Here at Cat Scratch Reader we have counted down the final 100 days leading up to the Carolina Panthers season opener by for at least the past ten years. We’ve always done this by highlighting the current player on the roster whose jersey number matches the day on the countdown. This year, we decided to change that up a bit by counting down our own list of the Top 100 Panthers of all time. This does not correspond to jersey number, does not need to be somebody who wore a jersey, and will in no way be controversial.
#77. Graham Gano
We are in our “players that we kinda hated but have to acknowledge they were actually pretty good era.” On Saturday, for number 76, it was Ted Ginn Jr., man of many long touchdowns and also many dropped potential long touchdowns. Today, it’s longtime kicker Graham Gano.
Gano’s career has followed the typical trajectory of a kicker. He signed on with the Ravens as an undrafted free agent but couldn’t stick. He played a season in the UFL then had to wait until December of the following season to get a job. He finished out the season with Washington in 2009 then followed that with an inconsistent 2010. He kept surviving kicking competitions before he was eventually released for a kicker with more pedigree. He latched on with the Panthers late in the 2012 season and stuck around for several years thereafter.
Gano’s time with the Panthers was marked by extraordinary long field goals interspersed with head-scratching misses from medium distances. Anecdotally, Gano seemed to miss kicks at some of the most inopportune times, but his ability to score from distance was a big help to a brutally conservative offense under Ron Rivera and Mike Shula.

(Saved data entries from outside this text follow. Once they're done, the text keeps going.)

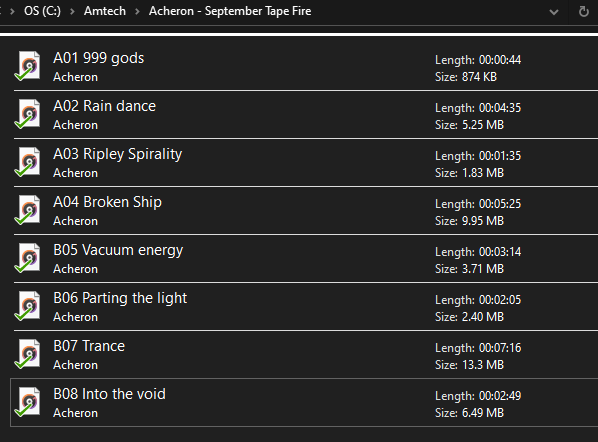Expand the chevron after Amtech

(x=137, y=11)
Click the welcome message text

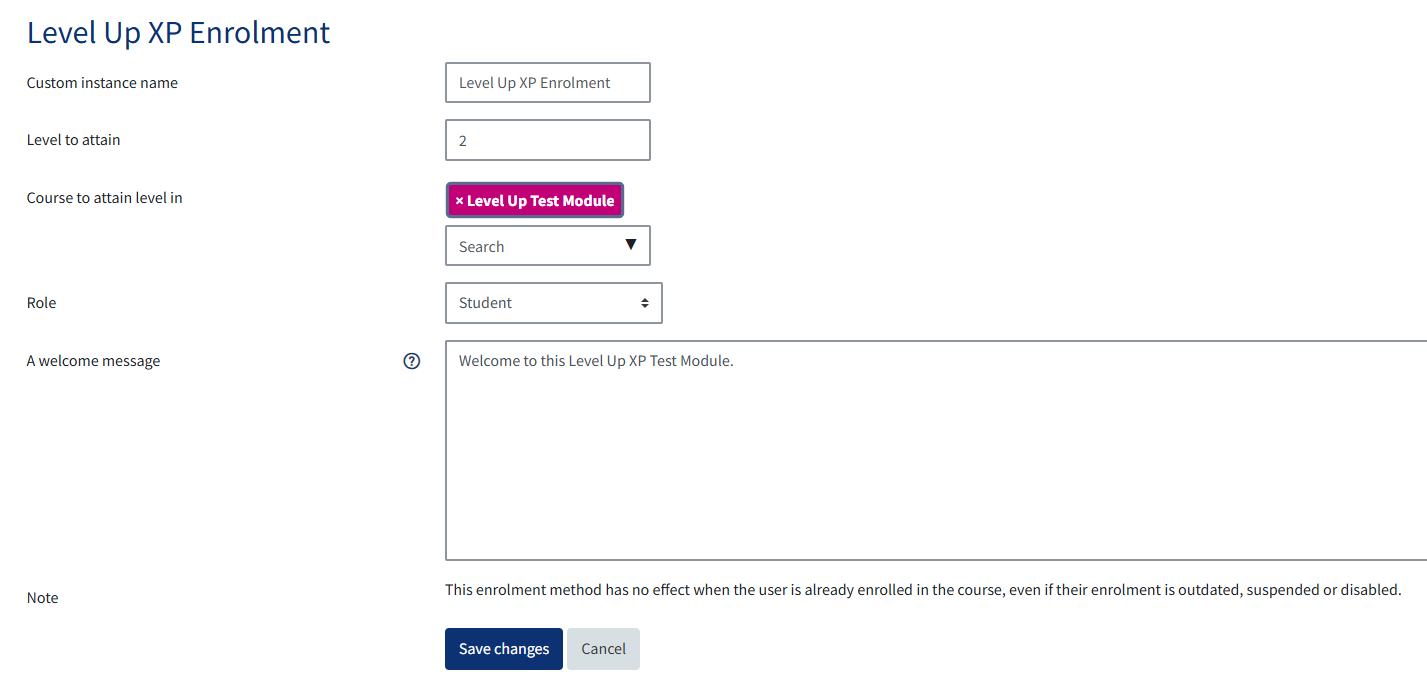click(594, 360)
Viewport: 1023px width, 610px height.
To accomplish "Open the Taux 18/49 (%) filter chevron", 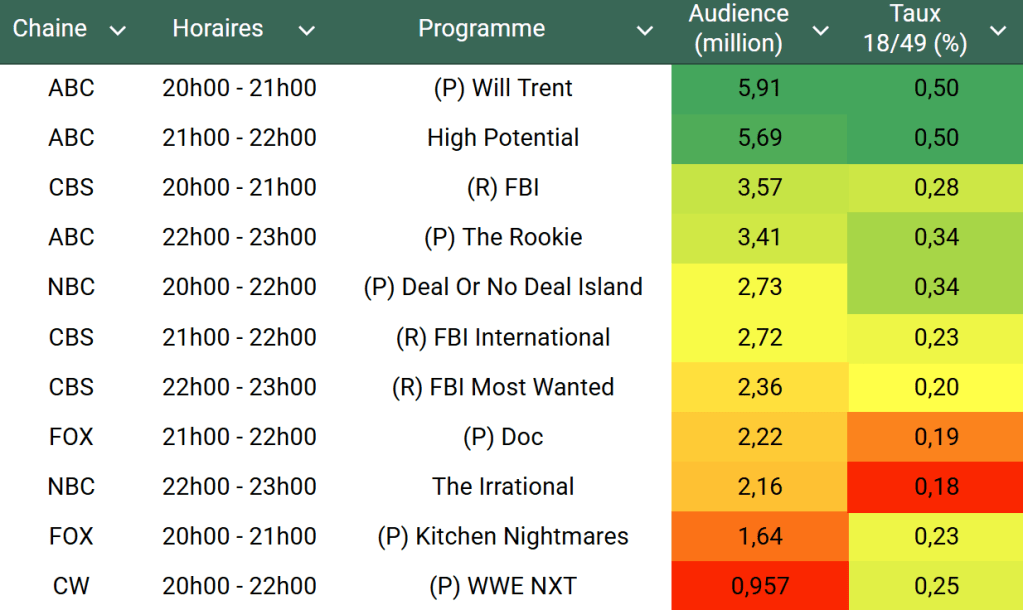I will pos(997,31).

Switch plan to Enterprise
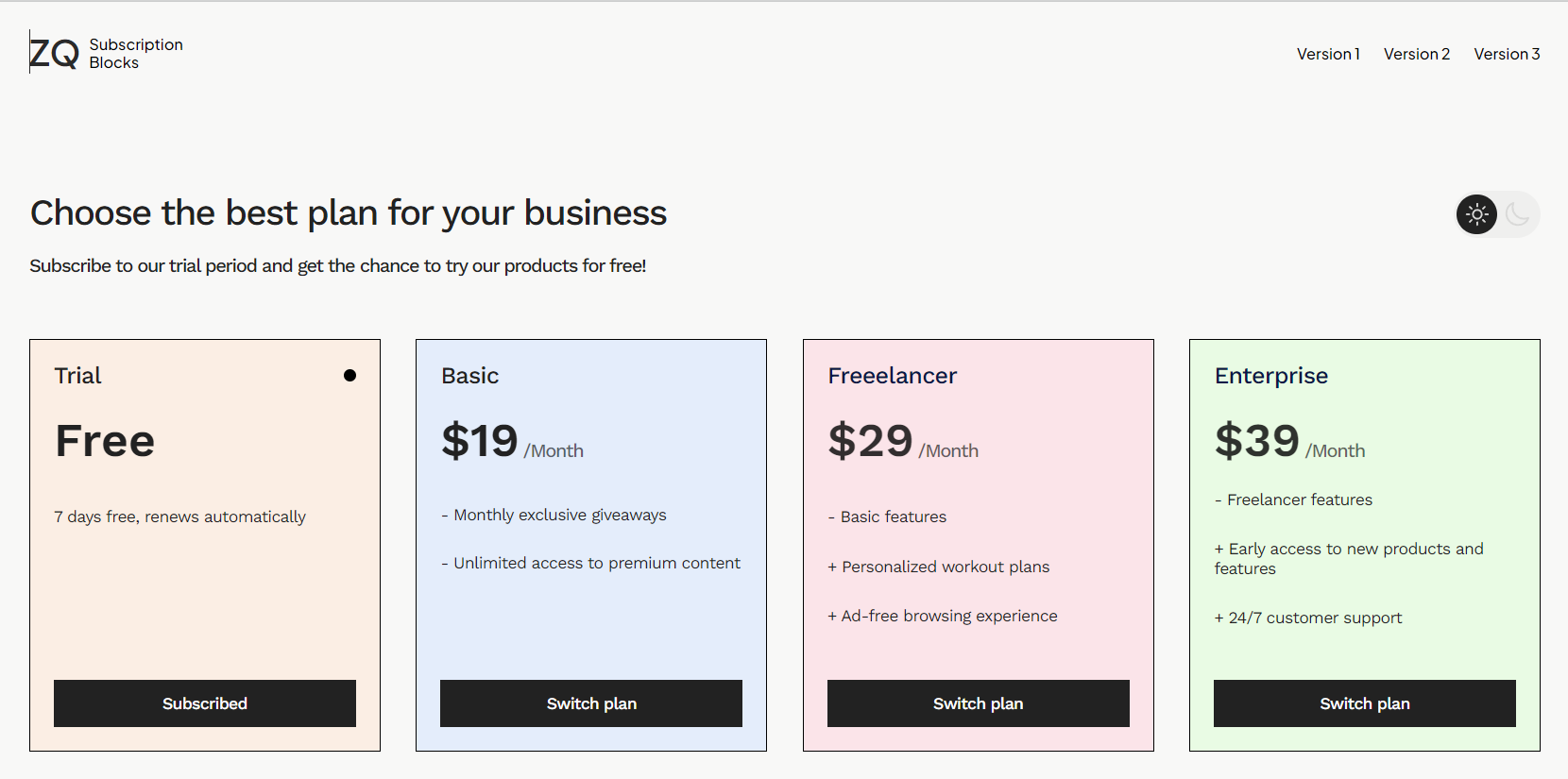coord(1364,703)
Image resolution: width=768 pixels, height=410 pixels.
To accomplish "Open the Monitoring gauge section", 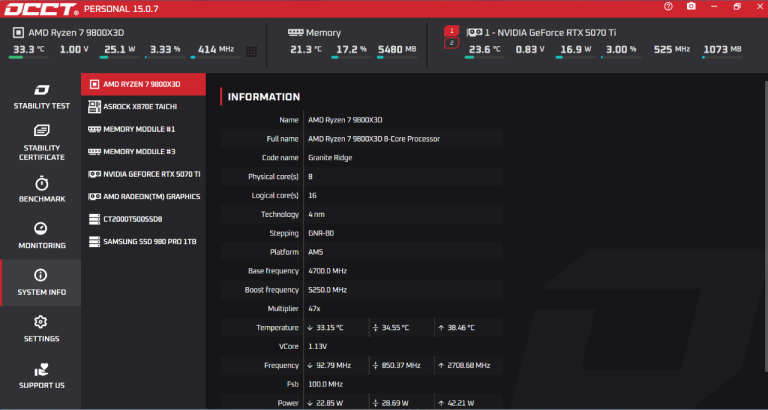I will click(x=40, y=236).
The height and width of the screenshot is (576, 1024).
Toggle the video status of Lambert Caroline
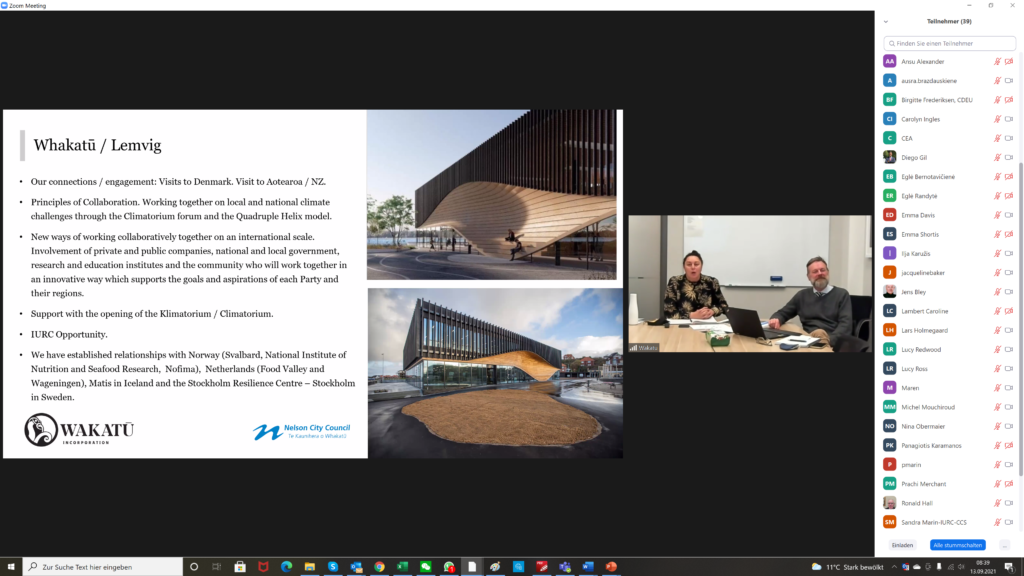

After a bad 2016 season in which Gano made only 78.6% of his field goal attempts and missed three extra points, the Panthers drafted Harrison Butker in the seventh round for competition. That proved to be some sort of kick in the pants for Gano. To the consternation of Panthers fans everywhere, the team stuck with Gano over the promising rookie. He rewarded the team with his most accurate season to date, missing just one of his 30 field goal attempts (though he again missed three extra points). He was solid again in 2018, but injuries cut his season short and then popped up again to rob him of the entire 2019 season.
The Panthers released Gano in 2020, and he’s gone on to be an elite kicker for the Giants when healthy. Meanwhile, the Panthers have had a revolving door through trying to replace him. They’ve had seven kickers attempt a field goal in the seven years since Gano was released (Joey Slye, Ryan Santoso, Lirim Hajrullahu, Zane Gonzalez, Eddy Pineiro, Matthew Wright, and Ryan Fitzgerald). The Panthers really completely mistimed getting out of the Gano business.
For all his ups and downs, in hindsight, he was not the worst kicker to have. He had some memorable moments, like his franchise record 63 yard field goal at the buzzer to beat the Giants in 2018. He’s second in franchise history for field goals made and total points scored (both behind John Kasay), and no one is particularly close behind him. For that, he earns spot number 77 on the Panthers top 100.